PROBLEM REQUIREMENTS
Every line of the data that includes "green" should be copied out.

[Stored data entries]
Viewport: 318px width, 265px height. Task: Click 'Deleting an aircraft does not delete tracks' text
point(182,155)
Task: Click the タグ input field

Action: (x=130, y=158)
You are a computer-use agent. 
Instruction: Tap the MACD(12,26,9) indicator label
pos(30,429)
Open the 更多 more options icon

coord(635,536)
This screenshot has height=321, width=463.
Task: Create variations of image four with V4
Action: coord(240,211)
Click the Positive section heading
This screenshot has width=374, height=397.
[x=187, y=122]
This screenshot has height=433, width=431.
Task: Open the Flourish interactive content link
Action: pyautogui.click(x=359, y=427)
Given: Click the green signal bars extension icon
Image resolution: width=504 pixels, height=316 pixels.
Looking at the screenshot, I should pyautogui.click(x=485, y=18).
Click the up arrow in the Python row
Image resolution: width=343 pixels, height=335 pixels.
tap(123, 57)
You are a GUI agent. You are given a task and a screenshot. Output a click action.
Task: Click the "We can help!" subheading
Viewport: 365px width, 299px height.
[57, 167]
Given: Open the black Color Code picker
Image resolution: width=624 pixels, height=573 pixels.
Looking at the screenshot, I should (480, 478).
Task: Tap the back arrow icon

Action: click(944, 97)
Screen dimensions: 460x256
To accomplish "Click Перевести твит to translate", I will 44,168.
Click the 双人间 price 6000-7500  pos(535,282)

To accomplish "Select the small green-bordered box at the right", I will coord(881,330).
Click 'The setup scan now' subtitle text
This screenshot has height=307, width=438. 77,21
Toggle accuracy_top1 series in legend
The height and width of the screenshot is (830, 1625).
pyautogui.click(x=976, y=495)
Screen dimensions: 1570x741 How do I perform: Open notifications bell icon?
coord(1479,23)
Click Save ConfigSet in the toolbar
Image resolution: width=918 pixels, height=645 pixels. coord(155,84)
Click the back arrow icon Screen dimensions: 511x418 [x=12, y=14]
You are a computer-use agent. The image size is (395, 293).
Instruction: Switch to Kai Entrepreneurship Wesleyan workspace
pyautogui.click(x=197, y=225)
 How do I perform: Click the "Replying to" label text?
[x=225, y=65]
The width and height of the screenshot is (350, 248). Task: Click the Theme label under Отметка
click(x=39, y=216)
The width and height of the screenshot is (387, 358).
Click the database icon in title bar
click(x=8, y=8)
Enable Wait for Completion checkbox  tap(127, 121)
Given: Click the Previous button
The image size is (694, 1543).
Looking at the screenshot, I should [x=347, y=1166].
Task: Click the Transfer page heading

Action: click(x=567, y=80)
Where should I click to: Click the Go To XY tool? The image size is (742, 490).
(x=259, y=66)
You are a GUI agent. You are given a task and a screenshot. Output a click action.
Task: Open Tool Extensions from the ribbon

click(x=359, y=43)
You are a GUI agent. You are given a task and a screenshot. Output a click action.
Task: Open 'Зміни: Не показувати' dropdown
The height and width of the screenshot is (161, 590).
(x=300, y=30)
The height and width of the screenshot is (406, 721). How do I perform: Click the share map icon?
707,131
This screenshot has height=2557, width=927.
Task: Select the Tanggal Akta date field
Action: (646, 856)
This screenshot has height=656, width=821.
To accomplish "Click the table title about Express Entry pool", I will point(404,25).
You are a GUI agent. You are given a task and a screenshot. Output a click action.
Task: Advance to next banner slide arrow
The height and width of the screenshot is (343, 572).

REPLY TO THE EXERCISE
Given: Click the green signal bars extension icon
To accomplish "Select the small green-bordered box at the right", I will coord(881,330).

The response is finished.